The members of the Indian delegation participated in the event and had the chance to learn about the projects underway in the field in Barcelona
The Indian Leaders’ visit to Barcelona included a roundtable at Casa Asia, a patron of the Spain-India Council Foundation and a public consortium which forms part of the ‘Casas’ network coordinated by the Ministry of Foreign Affairs and Cooperation as a tool for public diplomacy. In the words of Ramón Moreno, a diplomat and Managing Director of Casa Asia, the goals of the institution involve “promoting cultural and educational exchange, as well as international relations between Spain and Asian countries, with numerous activities throughout the year.”
Casa Asia organised a roundtable with education experts to receive the delegation. The speakers included experts like Marc García, a technician and part of the Board of the 13th International Conference on Educating Cities, who introduced the event to be hosted by Barcelona on November 13-16. “The conference promotes the development of cities in all areas to make people’s lives easier, it is not only about educational institutions,” he emphasised.

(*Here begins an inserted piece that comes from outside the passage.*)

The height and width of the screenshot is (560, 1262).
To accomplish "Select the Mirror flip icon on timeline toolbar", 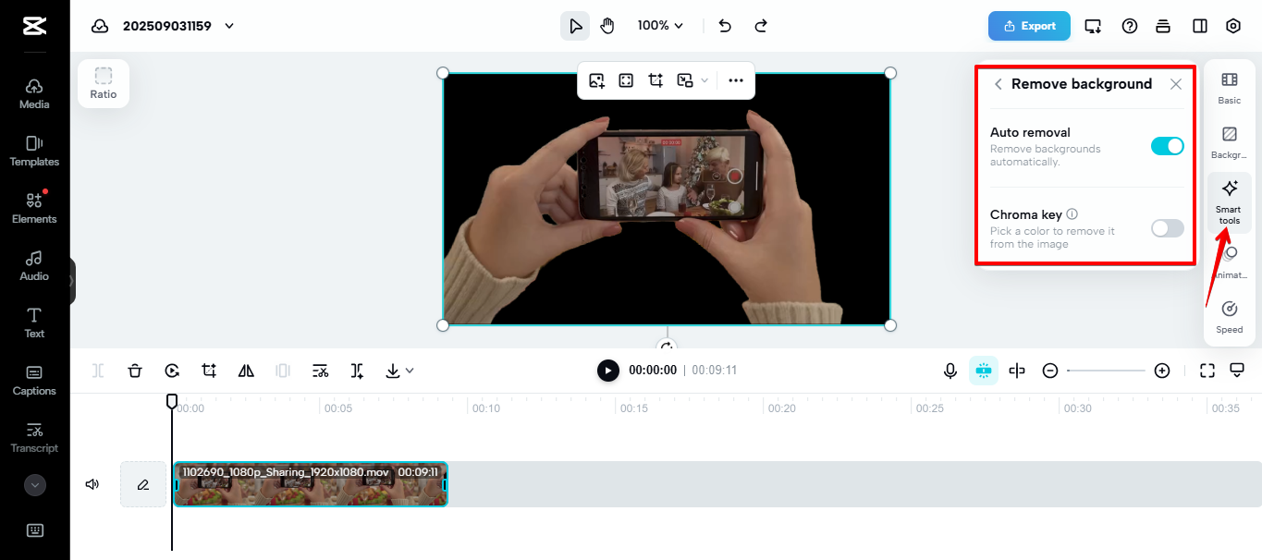I will coord(245,371).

According to García, “the event is a chance to connect with cities which are making progress in the fields of inclusion, innovation and creativity, which favour an excellent environment for education.” In line with the idea of opening up the city of Barcelona to the world, the Director General for Universities of the Catalan Regional Government, Lluís Jofre, gave an overview of higher education in Catalonia. The region is populated by 7 million people and has 12 universities, 7 of which are located around the city of Barcelona. “In the past few years we have been committed to internationalisation through a number of exchange programmes.” According to Jofre, Barcelona’s appeal is one of the keys to success. He ended his address by saying: “We have links with the US, Europe and Asia… and now we are going for India!”

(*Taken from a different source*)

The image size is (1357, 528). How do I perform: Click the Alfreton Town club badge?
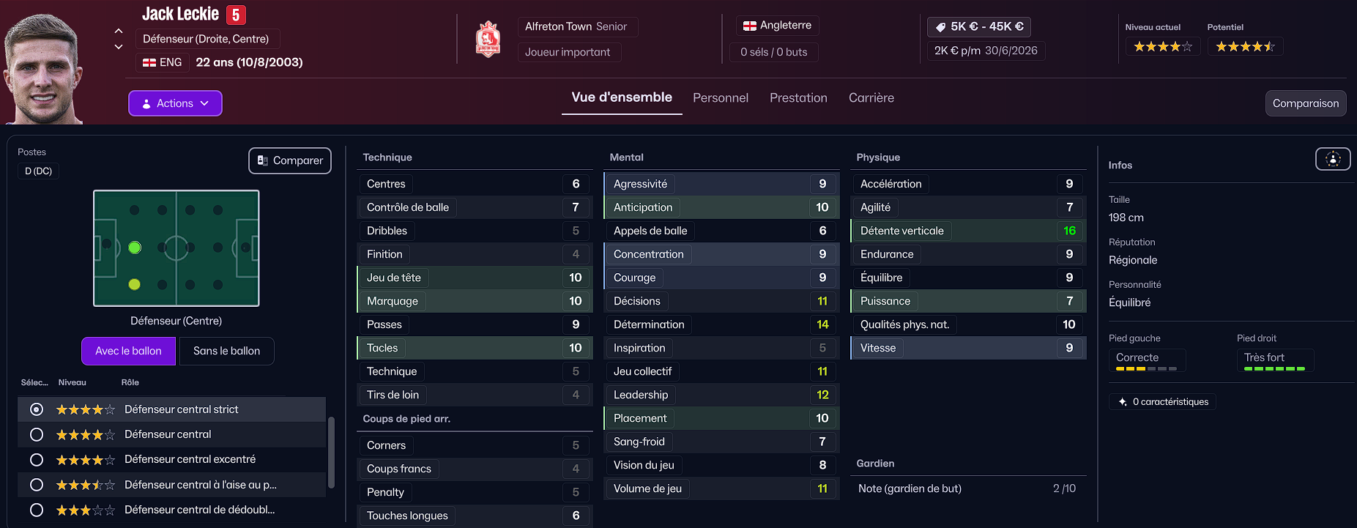point(488,40)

Casa Asia’s Managing Director, Ramón Moreno, pondered the issue of which strategies should be adopted in order to attract students. According to Ajay Pandey, from an Indian point of view it is necessary to “reduce language barriers, on the one hand, and increase the presence of Spanish institutions in India, on the other, by promoting those institutions and inviting Indian students to visit Spain.” Deepti Golani, intercultural communication coach and teacher of Hindi, specified that “in Spain people seem to believe that Indian students only excel in Engineering and Maths, but there are students with a lot of potential in other subjects.”
The opportunities for foreign nationals studying in India to find a job there was also discussed; this is an important issue which attracted a lot of interest across all the different activities included on the Programme’s agenda. The Indian participants agreed that “there is plenty of work, but foreign nationals need to understand that salaries are lower,” noted Anustup Nayak. He also admitted that his company needs “higher education experts and currently has two people from Singapore and one from the US. The company is a start-up, but the wages are decent. We are committed to retaining talent, no matter where it comes from.”
The panel also included Montserrat Riba, Secretary General of Casa Asia; Miquel Mateu, Head of the Asia-Pacific Programme at Barcelona City Council; Monsterrat Serret, Managing Director at Barcelona Centre Universitari and Beatriz Martínez, Business Development Manager at EADA.
The new offices of Casa Asia are located at Sant Pau, the world’s largest complex of Modernist buildings, and were recently inaugurated after a long refurbishing process. The main purpose of this was to turn the old hospital designed by Lluís Domènech i Montaner into a large knowledge hub to host salient institutions in the fields of sustainability, health and education.